Following years of resident and community engagement, HACLA deployed the Rental Assistance Demonstration (RAD) and other tools to reinvest in this community, rebuilding all of the existing homes, doubling the affordable housing on site from 700 to approximately 1,400 affordable rental units, adding market-rate units to ensure a mixed-income development, and reshaping the surrounding community. The City of Los Angeles is roughly halfway through implementing a 10-year master plan for the complex, with plans to continue to use RAD through 2027, while also adding nine acres of public park space and a new retail center, including a grocery store, at Century Boulevard and Alameda Street.

Read about how HACLA engaged residents throughout this transformation, how all residents have the opportunity to move into newly built apartments, and residents’ positive reactions as their neighborhood and housing is being revitalized through RAD.

View the Photo Essay Here

End of the Year Closing Deadlines

In the spring of each year, the Office of Recapitalization establishes timelines for year-end closings of RAD transactions. We provide these timelines and establish deadlines due to the high demand to close RAD transactions during October, November, and December, particularly those using tax credit transactions. Additionally, we want to make our pipeline management strategies as transparent and predictable as possible to assist PHAs and their development partners with their planning.

If closing by a specific date is an important part of your transaction, we strongly recommend that you submit ahead of the applicable deadlines, build sufficient time into your schedule to meet all timeline requirements, and allow for unexpected delays.

 Required Action NOVEMBER

Deadlines to close by November 30, 2022

DECEMBER

Deadlines to close by December 31, 2022

Upload all required Financing Plan documents* July 1 August 1
Receive a HUD-executed RCC August 31 September 30
Submit complete closing package September 16 October 14
All RAD documents approved and ready for HUD signatures November 14 December 12

 When transaction volume exceeds our processing capacity, HUD will prioritize our work based on several factors, including:

  • Adherence to the deadlines set forth;
  • Critical deadlines beyond the control of the PHA and its development team. HUD will require documentation of these deadlines when considering this factor;
  • Lower priority will be given to transactions when RAD Conversion Commitments (RCCs) have been extended past their original 90-day term from HUD issuance, when RCCs have been placed on Delayed Submission Status, and when an RCC expired and a new RCC was subsequently issued.

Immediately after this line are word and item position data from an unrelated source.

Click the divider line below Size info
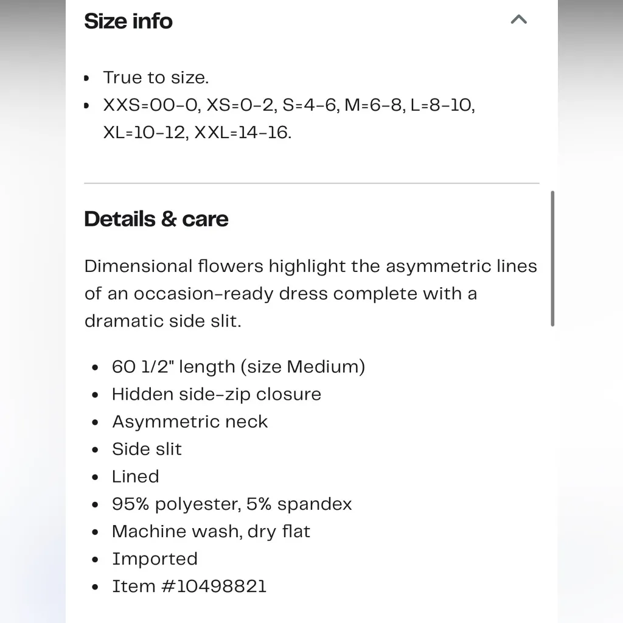This screenshot has width=623, height=623. (x=312, y=183)
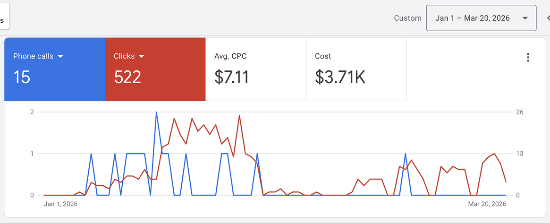Select the Clicks metric label
Image resolution: width=550 pixels, height=223 pixels.
tap(124, 56)
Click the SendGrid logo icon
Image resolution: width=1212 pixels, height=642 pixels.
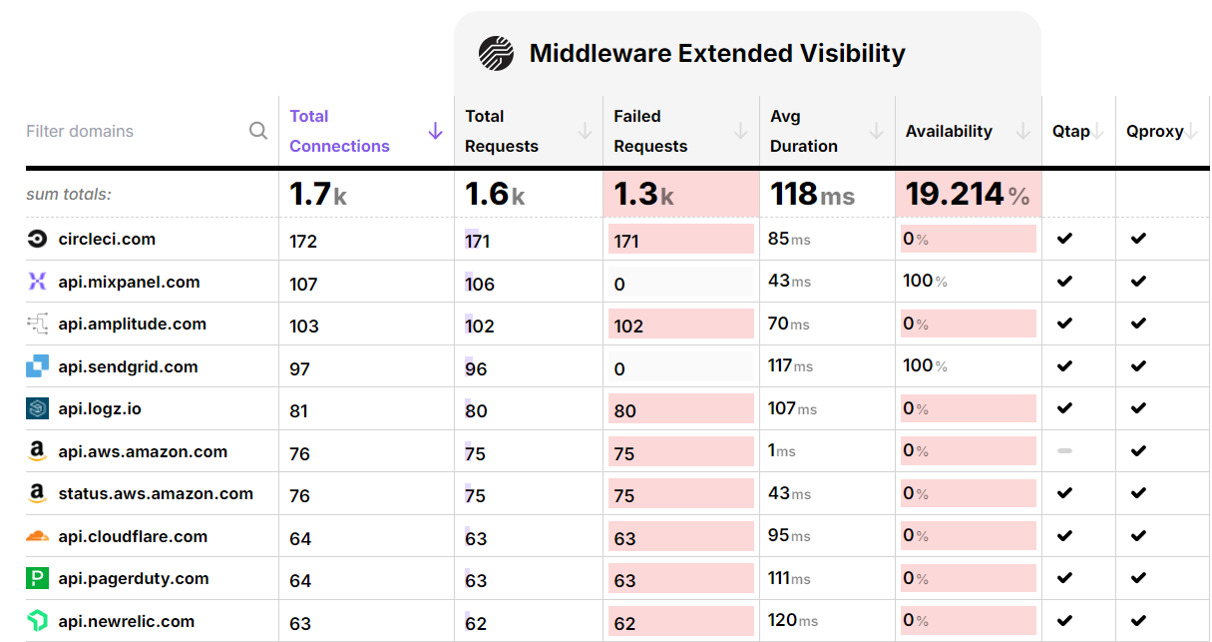pyautogui.click(x=37, y=366)
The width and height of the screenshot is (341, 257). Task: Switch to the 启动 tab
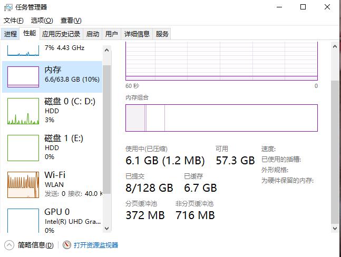click(x=93, y=34)
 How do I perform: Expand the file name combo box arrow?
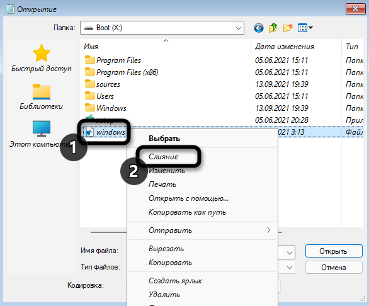pos(290,253)
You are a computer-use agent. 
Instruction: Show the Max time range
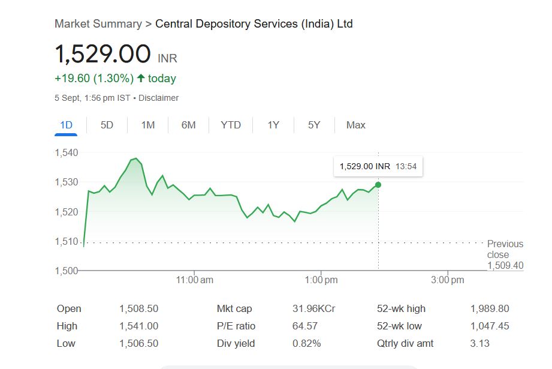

If you have any questions and you have an RCC, please contact your Closing Coordinator. If you do not yet have an RCC for your transaction, please contact your Transaction Manager.

RAD’s Recent Closings

HUD highlighted numerous RAD closings across the country preserving critical affordable housing for low-income tenants. The most recent closing was in Tampa, FL, where HUD closed a RAD Conversion Transaction with the Housing Authority of the City of Tampa Florida, to build 196 deep affordable rental homes. (April 18, 2022). Other closings were in Duluth, MN, Washington, DC, Kansas City, MO, Cleveland, OH, and Wilson, NC.